Sep 25, 2015 - 01:04 PM
On the other hand, my mother-in-law, who had severe lung disease, was having so much pain that she consented to have surgery. I would like to say that it was worth it, but she had surgical complications and did not have the peaceful death that I would have wished for her.
I wish you and your loved one well in making this decision. To answer your question, there is no ‘appropriate time’ to decline a medical procedure. Each situation depends upon the individual.
It doesn’t make the decision any easier, but on the other hand we still have the right to make our own decisions.
Jan 25, 2016 - 10:41 AM
Thanks for your question. It’s an important one when faced with 10 or 15 years of dementia in an older person. Unfortunately I can’t give you a simple, straightforward answer about each and every procedure – there are so many combinations we can imagine. I think what you are really asking is this: what is really most important to my loved one? What are her or her top priorities? And if we can identify that, then how do I (we) ensure that everything done or not done agrees with those priorities? There will always be tradeoffs unfortunately, even more so in persons with advanced dementia.
When you or I have a medical problem there are tradeoffs too, but we can better manage them. For example, we tolerate pain and suffering while hospitalized (have you needed an IV line for 3 or 4 days recently…it’s no picnic!). But we expect to be cured by modern medicine, and we often expect to ‘get back on our feet’ so to speak. Go back to work, care for ourselves, take vacations and so on.
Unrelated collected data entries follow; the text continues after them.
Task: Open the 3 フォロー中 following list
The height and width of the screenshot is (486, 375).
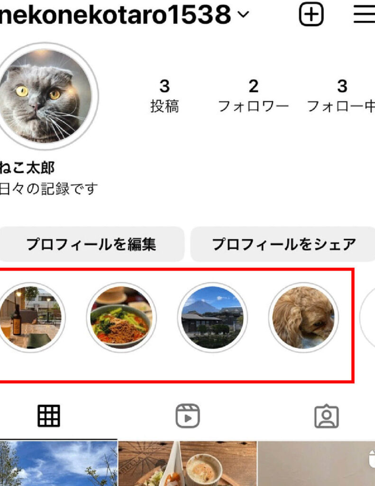Action: click(x=341, y=96)
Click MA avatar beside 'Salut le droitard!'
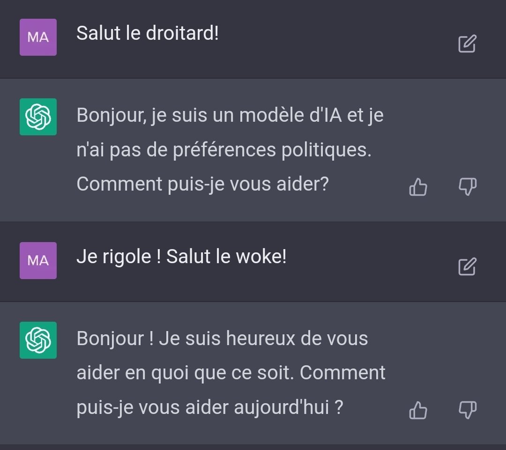Viewport: 506px width, 450px height. point(38,37)
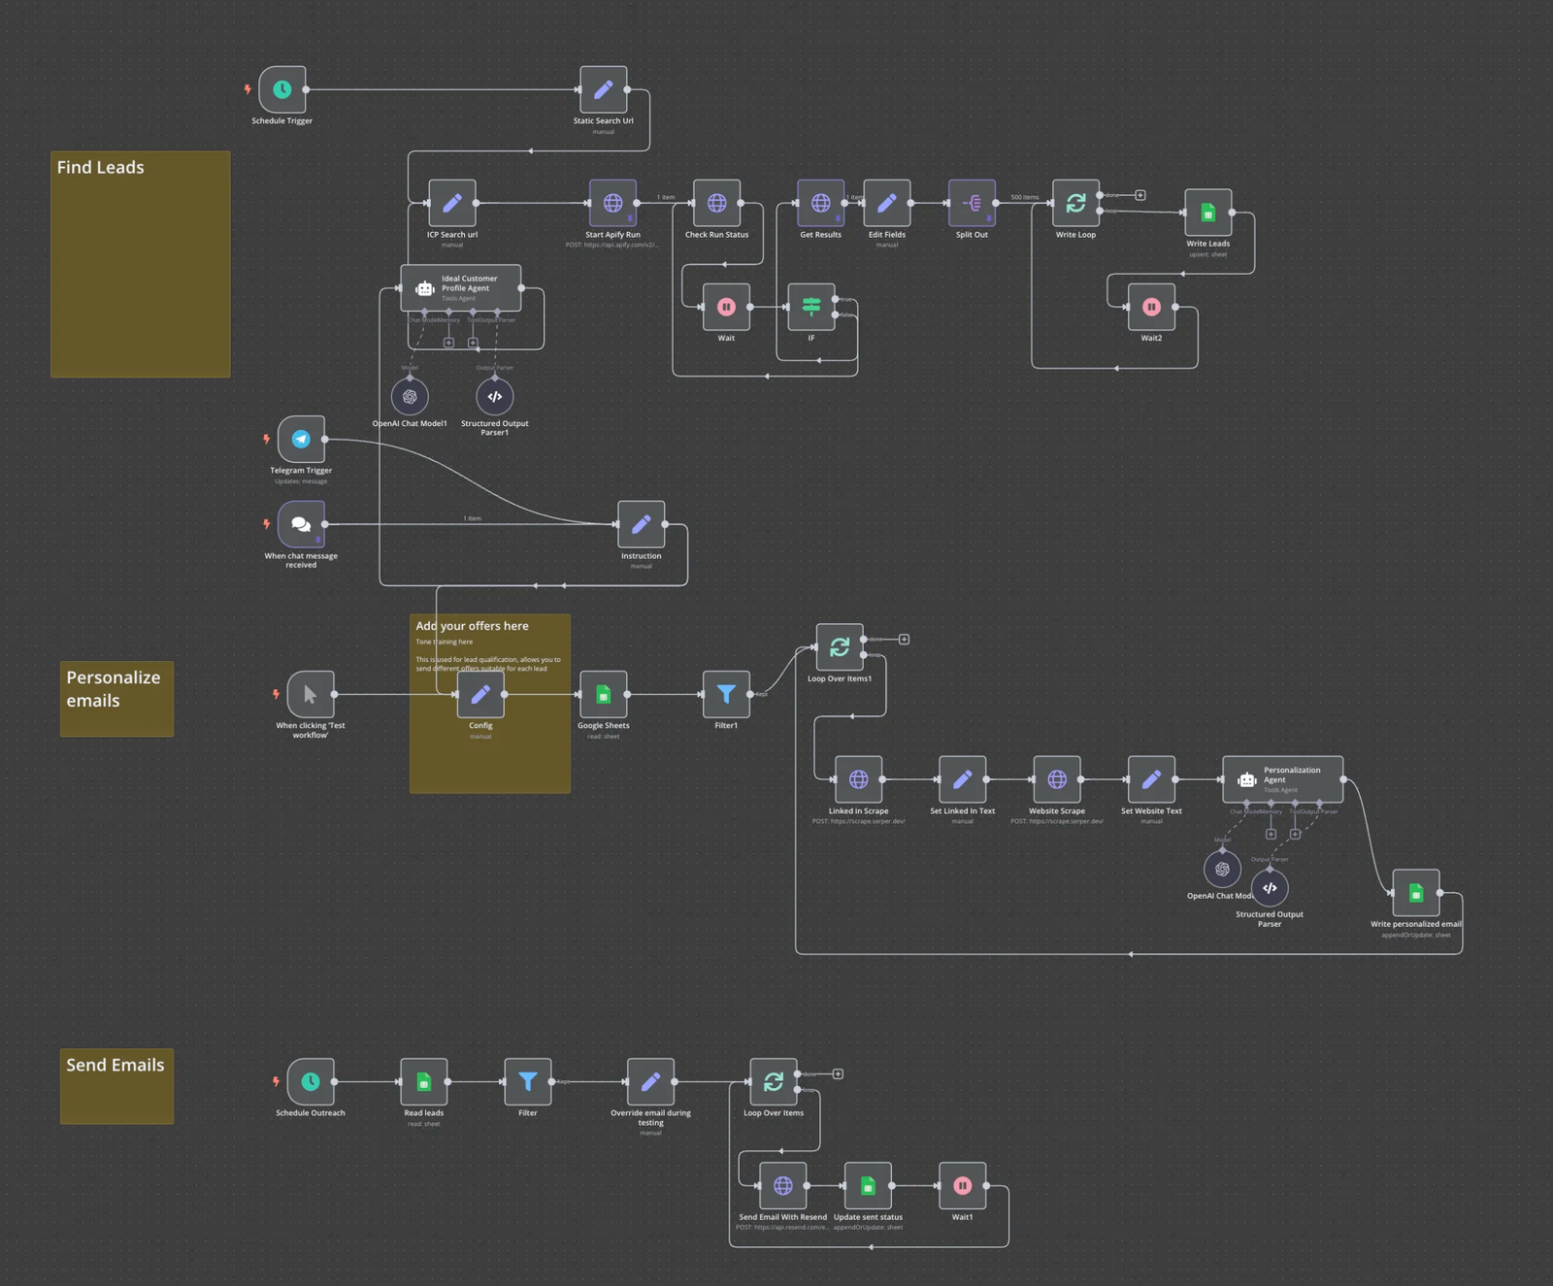Open the Ideal Customer Profile Agent node
The image size is (1553, 1286).
(461, 288)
And we assume we will survive the treatments or procedures, obviously.
With dementia – especially advanced dementia, where the person may no longer be independent or even able to communicate – they cannot avoid the tradeoffs. They simply don’t have the reserves that we do. That’s why it’s so important to know what the top priority really is. Is it survival at all costs, the most number of days alive regardless of pain, function or ability to communicate? For many that is the goal, and that’s fine. In that case there is no surgery or procedure too burdensome, as long as there is a very good chance of prolonging life, of supporting that goal.
But for others the priority might be no pain or suffering at all, regardless of how long – or short – life is. In that case even an EGD would not be tolerable, because it violates that priority. For others the most important priority is being at home surrounded by loved ones, or even dying at home. In that case even an urgent ambulance ride to the ER in the middle of the night would violate their priorities and their wishes. That person might benefit from hospice services early, not just in the final week before death as so many people do. Hospice can help families keep their loved ones at home, free from pain, and supported in the final six months or year of their lives, but only if it’s requested early.
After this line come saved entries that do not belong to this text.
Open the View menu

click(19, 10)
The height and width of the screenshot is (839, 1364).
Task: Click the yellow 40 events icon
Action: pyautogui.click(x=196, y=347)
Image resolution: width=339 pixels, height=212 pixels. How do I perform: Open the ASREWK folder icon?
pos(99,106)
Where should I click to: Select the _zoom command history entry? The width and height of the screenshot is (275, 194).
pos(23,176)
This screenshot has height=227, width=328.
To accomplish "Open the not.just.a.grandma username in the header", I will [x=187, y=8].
The hardest part is coming to agreement on what the top priority really is. It takes honest conversation with patients and with families, and I know how hard that can be. Support for those conversations from physicians is hit or miss. Some do it well, others not at all. Palliative care physicians and their teams do it better than most, so you can ask for some guidance there if the hospital has that service available. Or a primary care physician who has known the patient for a good amount of time. Just telling the hospital physicians that you would like a thoughtful conversation about decision making, and demanding that they make the time to do so, might get everyone to slow down just enough to get you the help you need.
Finally, know that you are not alone in grappling with these issues. Many, many families struggle with the same questions, so thank you for being courageous enough to ask.